Carlos Núñez: “In music it is not about doing business, but about having a mission”

-How was the experience?

–We recorded the song in Madrid and Rozalén said that it seemed to him the oldest and most difficult of all the ones he had recorded. She embroidered it and I play the flutes with a bagpipe soul. It is a song to happy love, not to suffering.

–And Andrés Suárez also sings.

– He has been encouraged to sing Cantiga IV by Martin Codax. He was freaked out. He thought it was a pop song: he didn’t think it was from a thirteenth-century troubadour from Vigo.

–In his networks, he posted a video about a recording in the Portico.

–Yes, because we have also recorded a piece in which I played in front of the Pórtico da Gloria inside the cathedral of Santiago, which was an honor, while other musicians did it confined from their home in Switzerland, Germany, Galicia, England. .. We recorded “Dum pater Familias” which is the medieval hymn of the pilgrims to Santiago. It is an orchestra made up of 24 musicians such as the 24 elders of the Portico which include harps, fidules …

– What other topic would you highlight?

– We have made inroads in urban music. I was struck by the song of C. Tangana “At the rhythm of a muiñeira.” The trap handles rhythms like those of the muiñeira, six by eight. In rock or pop, you didn’t see those rhythms. That piece inspired me to give life to a poem that Uxío Novoneyra dedicated to me, “Ao máis novo gaiteiro”. His dream was for him to set it to music. We have called it “Muiñeira de Novoneyra” and I have done it with three boys from Vigo who had the Banana Bahía collective: Danni Ble, Royce Rolo and Iagh0st. These kids understand those muiñeira rhythms from the urban sound. Poor Novoneyra would be hallucinating but these guys have given us a poetic solution to equations that are not easy to solve. I used to present this song to people of traditional music and it seemed like an almost impossible mission.

–Other collaborations …

–I have also had Iván Ferreiro and Fon Román, each with a song; and with Glenn Hansard, who has an Oscar [a la mejor canción original en 2007 por su tema “Once”]. Hansard was one of the men who came on a currach –reconstruction of an Irish boat made of wood and leather in the Celtic way– from Ireland to Vigo. They were shipwrecked in the river Miño, one of them dying. Glenn wrote a song about that experience and we recorded it.

– Let’s talk about the tour, we will have to wait until December to see it in Vigo, on the 23rd.

–The closest place will be on August 6 and 7 in Monteferro, Nigrán, but tickets are sold out. We are trying to do a matinee session on Sunday morning. We will also have a great celebration of the album at María Pita in A Coruña on August 16.

–He will perform in Oseira, in the Campo Lameiro archaeological park … In August the Interceltique de Lorient closes; In December he will go to the Palau, in January to Madrid and in December he will also play in Vigo, why not before in his city?

–The truth is that I miss those great concerts in Castrelos a lot. We presented “Irmandade das estrelas” there in Vigo, in 1996. We returned other times but since 2004, no. We have tried but there is no way.

– “Irmandade das estrelas” ended with “Para Vigo me voy”, the homonymous festival no longer exists …

–And the Vigo Transforma and many others. The city or its rulers have been unable to build their own brand. Lorient celebrates its 50 Celtic festival when in Vigo there was an older one that no longer exists. It’s a shame, we waste our energy and talent here. I think there is an obsessive dependence on politics that has impoverished our city. I see it impoverished compared to what I remember as a child. Excessive dependence on politics is a mistake. Vigo ends up becoming a feudal city and that is not its true spirit. You see, Irmandade das Estrelas in María Pita. I am delighted to go but I am very sorry that my city is left behind.
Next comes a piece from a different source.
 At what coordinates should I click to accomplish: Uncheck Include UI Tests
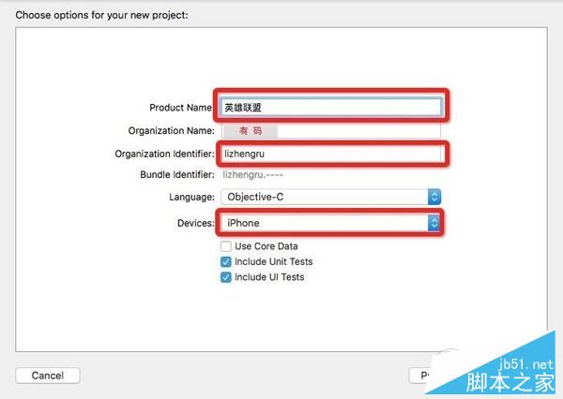pos(226,277)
– When you released your first solo album, were you aware of making history?

–I was aware of the risks we were running, I was throwing myself into the abyss. He was a professor at the Vigo Conservatory. His life was on track. They told me that I was crazy for leaving my position as a civil servant to beat myself up for the world to play. But my teachers The Chieftains told me to take the leap: “Don’t think about your little country, but about the world.” In music, it’s not about doing business but about having a mission.